Output the records word for word from the line containing "You are a computer-use agent. 969x459 pixels." through the end of the records, and leave the pictures out of your answer.

— START Task data —

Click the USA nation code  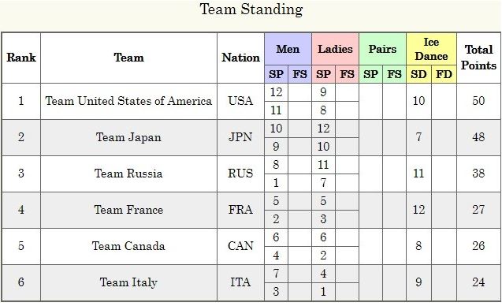click(241, 101)
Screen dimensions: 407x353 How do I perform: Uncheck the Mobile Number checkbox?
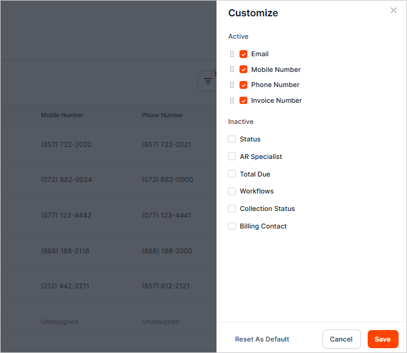[x=244, y=70]
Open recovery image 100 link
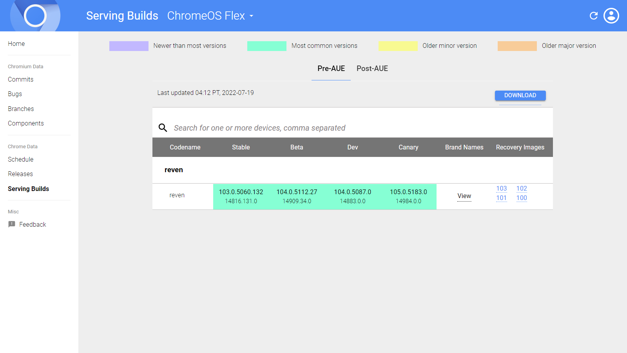Viewport: 627px width, 353px height. (521, 198)
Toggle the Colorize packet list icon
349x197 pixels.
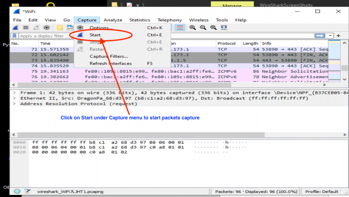179,28
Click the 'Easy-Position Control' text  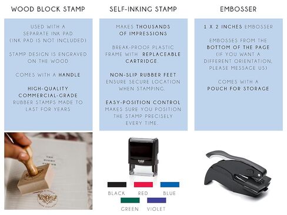click(x=143, y=102)
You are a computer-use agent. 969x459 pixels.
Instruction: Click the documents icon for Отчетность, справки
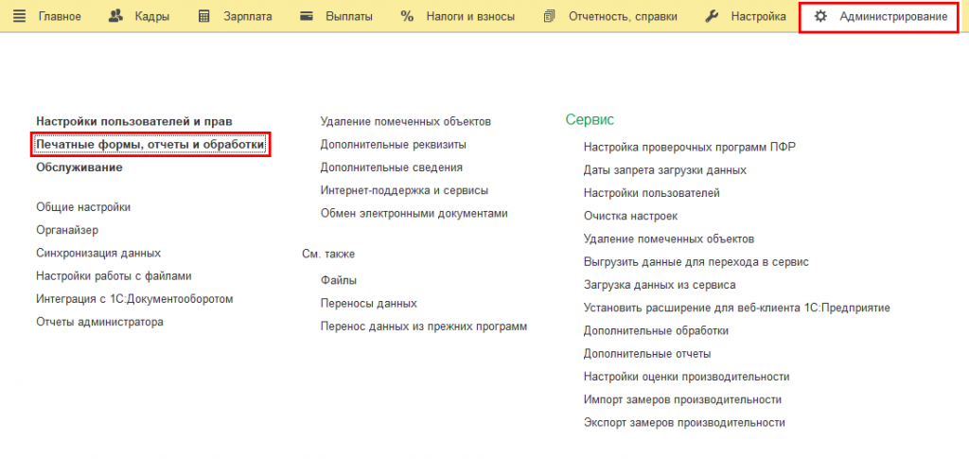[550, 17]
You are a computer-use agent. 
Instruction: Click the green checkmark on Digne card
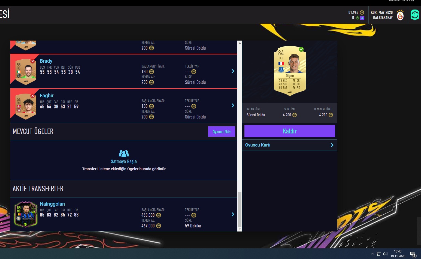click(x=301, y=49)
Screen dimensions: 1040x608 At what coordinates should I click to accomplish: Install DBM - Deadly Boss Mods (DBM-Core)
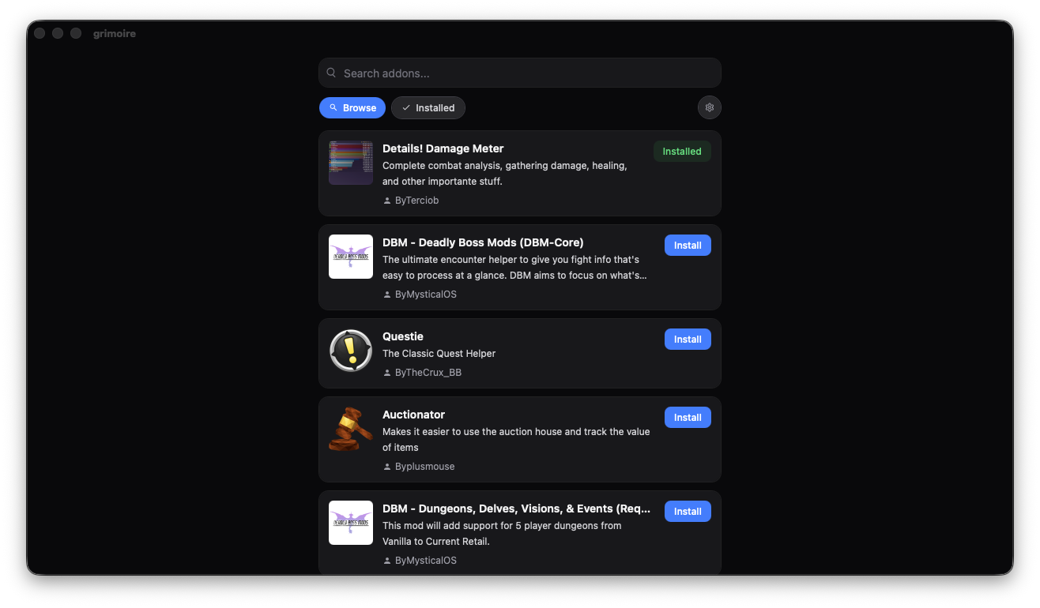point(688,246)

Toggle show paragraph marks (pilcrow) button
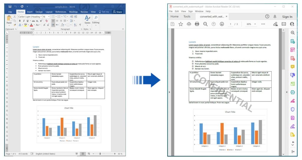(x=80, y=25)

— END Task data —

▶ _Answer to the exercise_
You are a computer-use agent. 969x459 pixels.
Instruction: Click the documents icon for Отчетность, справки
[550, 17]
You are a computer-use agent. 
Instruction: Click the green checkmark on Digne card
click(x=301, y=49)
Screen dimensions: 1040x608 At what coordinates should I click to accomplish: Install DBM - Deadly Boss Mods (DBM-Core)
point(688,246)

Toggle show paragraph marks (pilcrow) button
(x=80, y=25)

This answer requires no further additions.